Airborne acids react with dust particles and transform the dust’s phosphorus into a more available form for marine organisms, according to studies of Saharan dust collected in the Eastern Mediterranean Sea (Atmos. Chem. Phys., DOI: 10.5194/acp-11-6265-2011).
Like iron and nitrogen, phosphorus is an essential but limiting nutrient in marine ecosystems. Near continents, phosphorus comes to the ocean in rivers, but in the open ocean, airborne sources are important. Mineral aerosols, such as those from desert dust, contain phosphorus. But in mineral form the element is insoluble. As a result, marine organisms cannot consume it.

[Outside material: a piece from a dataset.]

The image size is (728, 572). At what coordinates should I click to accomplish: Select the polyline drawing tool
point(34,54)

However, if the aerosols pass through humid air containing sulfuric and nitric acids, the particles take up both water and acid, reports an international group led by Athanasios Nenes, a professor of earth and atmospheric sciences at the Georgia Institute of Technology, and Michael Krom, a professor of marine and environmental chemistry at the University of Leeds, in the U.K. The team uncovered this change by analyzing the chemical composition of aerosol samples collected on the Greek island Crete. In the laboratory, they also tested the effects of acid on the aerosols’ composition by placing samples of Saharan dust in solutions of sulfuric acid.

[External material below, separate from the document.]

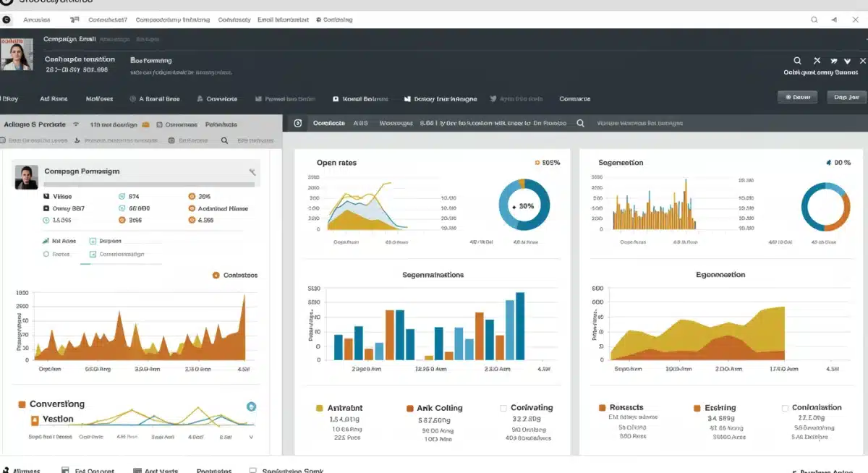868x473 pixels.
Task: Click the Drag Jer button top right
Action: coord(846,96)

In the atmosphere, acids can come from biologic and volcanic processes as well as from industrial emissions. The water and acid form a layer on the particles that reacts with the minerals and dissolves the phosphorus, the researchers found. When the particles land in the ocean, organisms can feed on the dissolved phosphorus.

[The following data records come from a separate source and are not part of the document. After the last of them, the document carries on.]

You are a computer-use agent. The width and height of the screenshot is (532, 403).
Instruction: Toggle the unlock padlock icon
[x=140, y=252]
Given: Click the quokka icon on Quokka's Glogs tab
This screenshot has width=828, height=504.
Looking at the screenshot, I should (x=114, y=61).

Previous studies have shown that acidification of airborne dust particles also makes iron more available to marine organisms. By polluting the atmosphere, human activity may consequently increase levels of ocean nutrients and accelerate the growth of photosynthetic organisms, Nenes says. More of these organisms could remove carbon dioxide from the atmosphere, but also could lead to oxygen-deprived dead zones in the water.